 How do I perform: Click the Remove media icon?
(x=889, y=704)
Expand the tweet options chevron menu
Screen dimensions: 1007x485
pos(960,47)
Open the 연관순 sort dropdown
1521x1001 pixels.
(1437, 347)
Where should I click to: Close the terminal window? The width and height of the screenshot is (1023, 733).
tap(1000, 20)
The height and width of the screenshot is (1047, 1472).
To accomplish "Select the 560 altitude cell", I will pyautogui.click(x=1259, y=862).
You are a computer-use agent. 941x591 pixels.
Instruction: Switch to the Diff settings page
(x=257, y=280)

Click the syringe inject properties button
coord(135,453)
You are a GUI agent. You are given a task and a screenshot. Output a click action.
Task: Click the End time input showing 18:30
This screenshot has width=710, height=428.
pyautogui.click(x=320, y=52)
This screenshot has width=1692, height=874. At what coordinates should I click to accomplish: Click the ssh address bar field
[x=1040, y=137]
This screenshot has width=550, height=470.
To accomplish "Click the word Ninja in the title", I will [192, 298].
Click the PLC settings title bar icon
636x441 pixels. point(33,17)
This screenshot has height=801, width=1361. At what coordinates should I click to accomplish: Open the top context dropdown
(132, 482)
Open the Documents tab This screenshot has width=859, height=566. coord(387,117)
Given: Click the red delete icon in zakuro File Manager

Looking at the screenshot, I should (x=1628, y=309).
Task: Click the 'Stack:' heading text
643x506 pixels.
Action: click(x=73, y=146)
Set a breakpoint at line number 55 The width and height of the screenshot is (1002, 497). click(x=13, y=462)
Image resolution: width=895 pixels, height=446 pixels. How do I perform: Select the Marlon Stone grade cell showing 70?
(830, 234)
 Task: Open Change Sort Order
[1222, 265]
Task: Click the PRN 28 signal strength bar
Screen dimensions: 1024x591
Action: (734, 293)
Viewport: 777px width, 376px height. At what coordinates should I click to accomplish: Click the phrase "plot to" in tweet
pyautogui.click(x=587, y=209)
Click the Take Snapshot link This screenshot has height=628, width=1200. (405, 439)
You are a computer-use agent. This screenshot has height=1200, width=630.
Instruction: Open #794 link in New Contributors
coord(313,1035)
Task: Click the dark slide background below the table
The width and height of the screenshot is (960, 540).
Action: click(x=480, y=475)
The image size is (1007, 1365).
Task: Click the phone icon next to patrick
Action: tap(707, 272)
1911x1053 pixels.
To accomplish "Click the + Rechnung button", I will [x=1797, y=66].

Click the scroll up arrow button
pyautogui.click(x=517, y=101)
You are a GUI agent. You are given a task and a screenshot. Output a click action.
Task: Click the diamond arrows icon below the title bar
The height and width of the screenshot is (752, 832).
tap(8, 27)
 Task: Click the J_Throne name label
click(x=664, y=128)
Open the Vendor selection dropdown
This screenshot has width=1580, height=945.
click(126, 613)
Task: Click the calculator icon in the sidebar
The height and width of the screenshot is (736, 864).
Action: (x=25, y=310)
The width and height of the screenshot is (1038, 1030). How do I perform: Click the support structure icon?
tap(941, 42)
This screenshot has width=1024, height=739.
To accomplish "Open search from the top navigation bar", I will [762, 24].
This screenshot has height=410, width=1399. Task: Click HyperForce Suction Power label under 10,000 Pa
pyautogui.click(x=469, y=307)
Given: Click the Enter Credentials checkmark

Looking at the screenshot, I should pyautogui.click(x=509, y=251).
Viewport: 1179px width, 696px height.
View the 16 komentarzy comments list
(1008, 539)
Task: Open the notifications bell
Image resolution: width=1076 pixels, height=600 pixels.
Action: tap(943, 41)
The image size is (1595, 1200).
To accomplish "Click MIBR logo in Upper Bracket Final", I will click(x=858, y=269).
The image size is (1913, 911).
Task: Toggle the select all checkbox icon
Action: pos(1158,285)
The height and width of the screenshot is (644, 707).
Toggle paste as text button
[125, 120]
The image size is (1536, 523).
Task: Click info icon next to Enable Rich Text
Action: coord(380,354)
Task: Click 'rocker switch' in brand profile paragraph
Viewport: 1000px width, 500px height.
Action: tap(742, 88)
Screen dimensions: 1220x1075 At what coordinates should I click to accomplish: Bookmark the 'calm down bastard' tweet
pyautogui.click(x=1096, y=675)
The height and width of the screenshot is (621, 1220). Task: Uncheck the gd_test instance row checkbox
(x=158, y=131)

ABOUT THIS TASK: Taking the listing above as a whole, state how many of its lines hold the string "computer". No other output is permitted.

WRITTEN SOLUTION: 2